Pulled pork with sweet and tangy sauce


  1. 1 1/2 cup ketchup
  2. 1/2 cup molasses
  3. 2 tablespoon Worcestershire sauce
  4. 1 tbsp hot sauce
  5. 1/2 teaspoon salt
  6. 1/2 teaspoon pepper
  7. 1 cup chicken broth
  8. 2 tablespoons molasses
  9. 1 tbsp sugar
  10. 1 tbsp Liquid Smoke
  11. 1 teaspoon unflavored gelatin
  12. Salt and pepper
  13. 2 lb boneless, skinless chicken thighs, haft Crossways
  14. Hot sauce


  1. Combine the first six ingredients in bowl and set aside. Bring broth, molasses, sugar, 2 teaspoons Liquid Smoke smoke, gelatin, 1 teaspoon salt to boil in large Dutch oven over high heat, stirring to dissolve sugar. Add chicken and return to simmer. Reduce heat to medium-low, cover and cook stirring occasionally until chicken is easily shredded with fork, about 25 minutes

  2. Transfer chicken to a medium bowl and set aside. Strain cooking liquid through fine strainer and set aside in a covered Bowl. Let liquid settle for 5 minutes, skim fat from surface, saving in separate Bowl.

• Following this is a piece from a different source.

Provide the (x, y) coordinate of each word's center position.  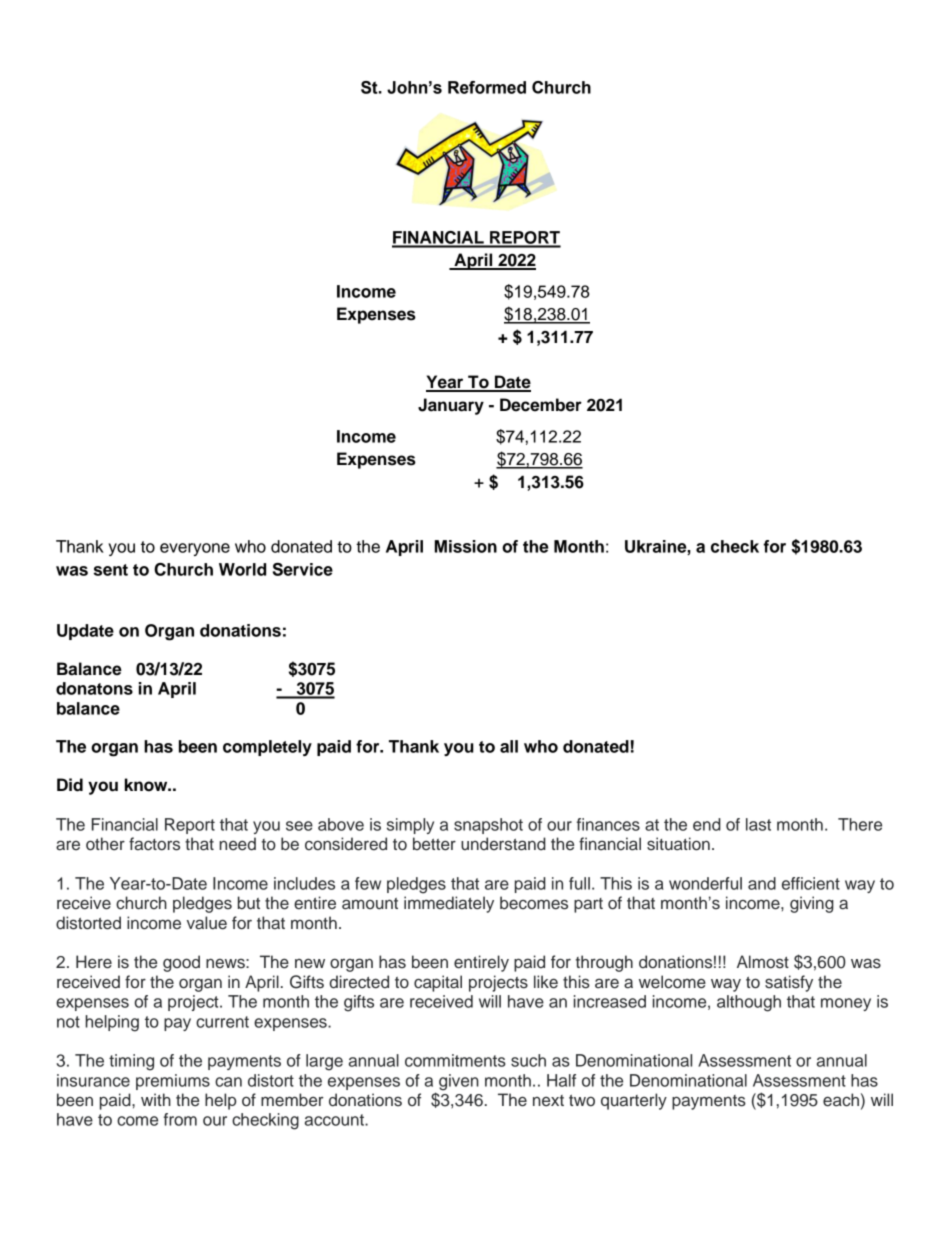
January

  3. Using tongs, squeeze chicken until shredded into bite small pieces. Transfer chicken, one cup sauce, one half cup reserved liquid, three tablespoons skimmed fat and one teaspoon Liquid Smoke. Cook mixture over medium heat, stirring frequently until liquid has been absorbed and exterior of meat appears dry, about 5 minutes. Seasoned with salt, pepper, and hot sauce to taste. Serve, passing remaining sauce separately.